• [CONSIGNE DE TRAVAIL A]: Traduisez en anglais la phrase suivante, tirée de l'article sur les constructions illicites à Bagnes : « Au menu du législatif, les explications sur l'expertise des constructions rendue par l'architecte Léonard Bender et le juriste Pierre-André Veuthey. »
• [CONSIGNE DE TRAVAIL B]: Reproduisez mot pour mot le passage de l'article sur les constructions illicites à Bagnes situé entre « La décision de » et « de Léonard Bender. », ces deux extrémités comprises.

Constructions illicites à Bagnes : la nécessité économique a fait loi
"Les autorités de Bagnes ont décidé de rendre cette séance publique pour respecter la loi".
"Les autorités de Bagnes ont décidé de rendre cette séance publique pour respecter la loi". C'est en ces termes que Mélanie Mento, présidente du législatif a ouvert mercredi soir la séance extraordinaire du Conseil général bagnard.
Au menu du législatif, les explications sur l'expertise des constructions rendue par l'architecte Léonard Bender et le juriste Pierre-André Veuthey.
La décision de renoncer au huis clos prévu initialement a été saluée par le préposé à la protection des données et à la transparence invité pour cette rencontre. Sébastien Fanti a d'ailleurs officiellement attesté de la conformité entre le rapport déposé par les experts et la version transmise au législatif communal, dans une version toutefois "anonymisée", le temps de laisser les concernés faire valoir leurs doits, ce qui ne signifie toutefois pas que le rapport intégral ne sera jamais rendu public. "Cette soirée est une boussole pour le législatif " a-t-il ajouté, en présence d'ailleurs de l'un des deux experts, en l'occurrence de Léonard Bender.

• [DONNÉES AFFICHÉES]:
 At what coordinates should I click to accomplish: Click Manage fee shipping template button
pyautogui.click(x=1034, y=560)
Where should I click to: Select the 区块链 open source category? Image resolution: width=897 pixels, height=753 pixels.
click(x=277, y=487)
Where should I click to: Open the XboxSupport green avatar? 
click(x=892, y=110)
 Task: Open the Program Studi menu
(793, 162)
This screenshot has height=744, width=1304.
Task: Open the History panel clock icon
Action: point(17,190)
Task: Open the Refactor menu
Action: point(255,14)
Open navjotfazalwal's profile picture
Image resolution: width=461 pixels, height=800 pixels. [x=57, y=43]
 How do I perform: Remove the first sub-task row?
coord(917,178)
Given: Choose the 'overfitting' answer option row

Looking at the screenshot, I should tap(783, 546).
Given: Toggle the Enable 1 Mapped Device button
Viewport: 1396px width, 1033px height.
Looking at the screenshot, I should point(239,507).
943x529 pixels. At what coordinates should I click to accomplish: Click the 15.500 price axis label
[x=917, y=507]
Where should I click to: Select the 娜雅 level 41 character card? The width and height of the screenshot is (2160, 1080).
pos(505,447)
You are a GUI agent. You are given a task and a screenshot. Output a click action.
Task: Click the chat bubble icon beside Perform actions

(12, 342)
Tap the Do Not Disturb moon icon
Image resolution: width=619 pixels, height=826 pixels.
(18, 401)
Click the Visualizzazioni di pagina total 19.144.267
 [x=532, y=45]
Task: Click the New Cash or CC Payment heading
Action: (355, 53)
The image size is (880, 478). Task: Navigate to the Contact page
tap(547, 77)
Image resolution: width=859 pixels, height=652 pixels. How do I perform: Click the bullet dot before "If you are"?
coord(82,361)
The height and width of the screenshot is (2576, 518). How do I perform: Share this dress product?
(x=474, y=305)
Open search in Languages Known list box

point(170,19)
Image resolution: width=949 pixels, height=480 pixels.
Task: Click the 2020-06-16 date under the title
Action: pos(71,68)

• [RÉPONSE ATTENDUE A]: On the legislature's agenda were the explanations of the construction assessment delivered by architect Léonard Bender and legal expert Pierre-André Veuthey.

• [RÉPONSE ATTENDUE B]:
La décision de renoncer au huis clos prévu initialement a été saluée par le préposé à la protection des données et à la transparence invité pour cette rencontre. Sébastien Fanti a d'ailleurs officiellement attesté de la conformité entre le rapport déposé par les experts et la version transmise au législatif communal, dans une version toutefois "anonymisée", le temps de laisser les concernés faire valoir leurs doits, ce qui ne signifie toutefois pas que le rapport intégral ne sera jamais rendu public. "Cette soirée est une boussole pour le législatif " a-t-il ajouté, en présence d'ailleurs de l'un des deux experts, en l'occurrence de Léonard Bender.